Le Ciel grondait si fort que la Terre en tremblait. La maison la plus esseulée de Grovelands Park se dressait en hauteur sans aucune crainte. Dans l’entrée, un grand manteau et un chapeau étaient suspendus. Les volets renforcés étaient clos, n’y laissant entrer aucune lumière, et le rez-de-chaussée était vide de toute présence.
Un calme étrange régnait dans le sous-sol aveuglé de lumière artificielle. Plusieurs mètres de terre, de bois, de pierre et de béton séparaient l’homme de la tempête. Dieu n’avait aucune voix en Enfer. Car c’était son enfer, le pire de tous, celui auquel Ulrich ne pouvait échapper. Dans cet antre, il se préparait à en affronter les démons.

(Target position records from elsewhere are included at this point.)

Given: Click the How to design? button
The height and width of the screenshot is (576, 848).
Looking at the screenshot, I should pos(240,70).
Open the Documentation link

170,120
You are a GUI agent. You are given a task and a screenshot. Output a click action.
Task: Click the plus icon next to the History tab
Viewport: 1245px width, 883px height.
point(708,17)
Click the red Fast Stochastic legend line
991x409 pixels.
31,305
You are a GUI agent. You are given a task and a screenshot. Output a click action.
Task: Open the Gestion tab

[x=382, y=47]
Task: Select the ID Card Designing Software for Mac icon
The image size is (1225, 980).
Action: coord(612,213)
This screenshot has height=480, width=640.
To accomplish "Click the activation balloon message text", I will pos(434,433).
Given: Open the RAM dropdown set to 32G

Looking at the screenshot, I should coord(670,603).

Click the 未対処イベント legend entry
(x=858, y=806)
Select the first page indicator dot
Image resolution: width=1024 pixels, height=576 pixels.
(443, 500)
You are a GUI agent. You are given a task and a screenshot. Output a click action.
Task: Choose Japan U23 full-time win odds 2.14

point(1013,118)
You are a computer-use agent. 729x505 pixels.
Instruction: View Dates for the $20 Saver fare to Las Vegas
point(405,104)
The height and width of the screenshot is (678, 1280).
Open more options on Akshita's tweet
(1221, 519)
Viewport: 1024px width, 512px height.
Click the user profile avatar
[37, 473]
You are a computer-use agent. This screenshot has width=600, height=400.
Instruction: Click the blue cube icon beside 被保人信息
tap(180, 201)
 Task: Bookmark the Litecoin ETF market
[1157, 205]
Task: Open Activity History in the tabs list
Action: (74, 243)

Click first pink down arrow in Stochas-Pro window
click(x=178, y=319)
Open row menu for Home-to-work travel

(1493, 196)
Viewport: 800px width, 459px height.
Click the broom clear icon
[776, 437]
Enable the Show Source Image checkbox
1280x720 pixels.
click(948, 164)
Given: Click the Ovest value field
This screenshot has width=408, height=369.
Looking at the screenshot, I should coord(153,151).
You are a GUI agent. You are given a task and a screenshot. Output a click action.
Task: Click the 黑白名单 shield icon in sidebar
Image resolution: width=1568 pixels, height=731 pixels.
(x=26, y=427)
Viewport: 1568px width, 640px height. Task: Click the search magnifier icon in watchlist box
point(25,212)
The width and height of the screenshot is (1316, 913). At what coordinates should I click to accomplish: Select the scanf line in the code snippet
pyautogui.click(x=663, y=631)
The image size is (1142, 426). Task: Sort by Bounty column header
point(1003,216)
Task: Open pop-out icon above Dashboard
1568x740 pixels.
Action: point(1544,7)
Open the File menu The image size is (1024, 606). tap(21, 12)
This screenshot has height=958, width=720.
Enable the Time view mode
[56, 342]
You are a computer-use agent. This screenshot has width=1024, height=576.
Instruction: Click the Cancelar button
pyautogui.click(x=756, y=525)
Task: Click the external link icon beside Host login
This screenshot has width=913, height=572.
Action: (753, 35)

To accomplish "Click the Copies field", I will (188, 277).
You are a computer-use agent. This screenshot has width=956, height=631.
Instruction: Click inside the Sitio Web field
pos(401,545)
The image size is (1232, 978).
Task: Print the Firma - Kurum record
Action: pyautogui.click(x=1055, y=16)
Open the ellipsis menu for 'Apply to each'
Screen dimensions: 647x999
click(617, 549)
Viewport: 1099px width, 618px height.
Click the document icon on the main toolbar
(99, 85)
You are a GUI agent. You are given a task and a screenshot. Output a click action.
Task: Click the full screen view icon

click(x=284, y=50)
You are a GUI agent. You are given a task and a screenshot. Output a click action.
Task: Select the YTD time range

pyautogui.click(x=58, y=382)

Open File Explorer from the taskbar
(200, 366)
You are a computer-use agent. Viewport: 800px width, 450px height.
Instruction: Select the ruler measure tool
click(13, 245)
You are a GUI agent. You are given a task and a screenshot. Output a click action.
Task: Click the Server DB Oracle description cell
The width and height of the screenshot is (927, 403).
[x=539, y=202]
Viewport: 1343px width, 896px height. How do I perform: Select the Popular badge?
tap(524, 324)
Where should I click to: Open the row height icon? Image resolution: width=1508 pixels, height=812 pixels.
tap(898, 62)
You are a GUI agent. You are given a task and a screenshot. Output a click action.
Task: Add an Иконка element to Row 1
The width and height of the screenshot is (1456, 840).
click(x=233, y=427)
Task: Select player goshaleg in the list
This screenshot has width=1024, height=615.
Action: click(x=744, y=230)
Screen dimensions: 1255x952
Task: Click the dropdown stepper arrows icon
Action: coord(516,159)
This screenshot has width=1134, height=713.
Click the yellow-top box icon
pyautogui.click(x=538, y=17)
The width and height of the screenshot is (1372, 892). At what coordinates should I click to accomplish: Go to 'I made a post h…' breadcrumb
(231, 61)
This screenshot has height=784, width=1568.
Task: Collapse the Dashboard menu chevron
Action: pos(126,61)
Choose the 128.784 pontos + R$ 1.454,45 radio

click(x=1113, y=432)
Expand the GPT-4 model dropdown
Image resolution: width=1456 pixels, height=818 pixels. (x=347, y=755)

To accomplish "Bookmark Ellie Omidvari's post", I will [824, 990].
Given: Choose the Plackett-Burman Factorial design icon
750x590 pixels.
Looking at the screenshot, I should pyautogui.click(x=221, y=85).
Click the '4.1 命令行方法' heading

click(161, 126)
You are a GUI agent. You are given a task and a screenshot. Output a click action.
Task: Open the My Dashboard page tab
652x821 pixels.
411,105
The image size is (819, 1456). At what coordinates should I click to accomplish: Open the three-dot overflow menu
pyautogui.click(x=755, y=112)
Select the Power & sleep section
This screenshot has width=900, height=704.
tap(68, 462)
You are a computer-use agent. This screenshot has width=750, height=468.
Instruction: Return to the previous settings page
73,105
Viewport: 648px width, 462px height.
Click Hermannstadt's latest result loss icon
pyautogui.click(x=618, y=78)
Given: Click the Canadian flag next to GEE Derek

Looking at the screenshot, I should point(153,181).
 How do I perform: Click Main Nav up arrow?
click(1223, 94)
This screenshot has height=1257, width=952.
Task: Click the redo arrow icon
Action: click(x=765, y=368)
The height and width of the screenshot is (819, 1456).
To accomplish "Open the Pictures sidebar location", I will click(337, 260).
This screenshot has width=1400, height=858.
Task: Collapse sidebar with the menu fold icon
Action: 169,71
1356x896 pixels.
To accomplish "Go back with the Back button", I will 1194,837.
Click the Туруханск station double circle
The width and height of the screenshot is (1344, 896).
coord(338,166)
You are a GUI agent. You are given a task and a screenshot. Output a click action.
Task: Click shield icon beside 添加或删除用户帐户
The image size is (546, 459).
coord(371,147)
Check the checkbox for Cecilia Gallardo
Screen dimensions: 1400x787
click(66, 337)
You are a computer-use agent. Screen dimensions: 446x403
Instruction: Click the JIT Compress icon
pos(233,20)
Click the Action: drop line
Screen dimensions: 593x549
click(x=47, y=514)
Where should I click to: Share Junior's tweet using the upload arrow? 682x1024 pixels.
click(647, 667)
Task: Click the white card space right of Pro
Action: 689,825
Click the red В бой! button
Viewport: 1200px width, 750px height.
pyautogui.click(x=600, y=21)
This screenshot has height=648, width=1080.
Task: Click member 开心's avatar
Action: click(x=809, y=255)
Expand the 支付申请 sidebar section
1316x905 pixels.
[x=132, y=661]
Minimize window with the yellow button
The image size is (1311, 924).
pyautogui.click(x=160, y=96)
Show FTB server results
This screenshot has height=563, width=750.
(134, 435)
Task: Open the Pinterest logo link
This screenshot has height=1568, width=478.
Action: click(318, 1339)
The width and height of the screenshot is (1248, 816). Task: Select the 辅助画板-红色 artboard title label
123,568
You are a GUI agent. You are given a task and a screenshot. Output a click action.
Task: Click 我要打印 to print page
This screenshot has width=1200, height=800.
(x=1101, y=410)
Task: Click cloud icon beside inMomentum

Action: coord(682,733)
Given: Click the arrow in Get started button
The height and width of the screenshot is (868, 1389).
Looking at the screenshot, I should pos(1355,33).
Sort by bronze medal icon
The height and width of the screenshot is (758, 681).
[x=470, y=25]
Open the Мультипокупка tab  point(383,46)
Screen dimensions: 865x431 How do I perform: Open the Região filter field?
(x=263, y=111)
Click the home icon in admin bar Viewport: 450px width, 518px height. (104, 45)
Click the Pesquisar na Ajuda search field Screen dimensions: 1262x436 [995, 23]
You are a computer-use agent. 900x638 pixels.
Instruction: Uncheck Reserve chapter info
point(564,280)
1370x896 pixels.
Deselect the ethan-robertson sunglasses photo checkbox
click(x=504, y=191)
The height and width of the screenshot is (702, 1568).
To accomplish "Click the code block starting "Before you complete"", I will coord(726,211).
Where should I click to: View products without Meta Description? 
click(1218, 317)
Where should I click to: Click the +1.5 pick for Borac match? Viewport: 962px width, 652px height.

La grande armoire d’acajou ouvragée contre le mur du fond, le crucifix qui la surmontait étendaient leur aura à travers la pièce. Quant aux murs droite et gauche, ils soutenaient avec une fierté morbide de nombreuses armes anciennes ; baïonnettes, rapières, fusils, revolvers. Sous la lumière froide des néons, ces reliques renvoyaient un vif éclat argenté. Il en était de même pour les armes plus récentes que renfermait la haute armoire. Des pistolets en tous genres, de lourds revolvers, des carabines et leurs munitions, ainsi que plusieurs armes blanches de tailles différentes se côtoyaient derrière ces portes, parfaitement alignés. La crosse des arme à feu, leurs balles et la poignée des coutelas et des glaives étaient en partie faites de ce même métal.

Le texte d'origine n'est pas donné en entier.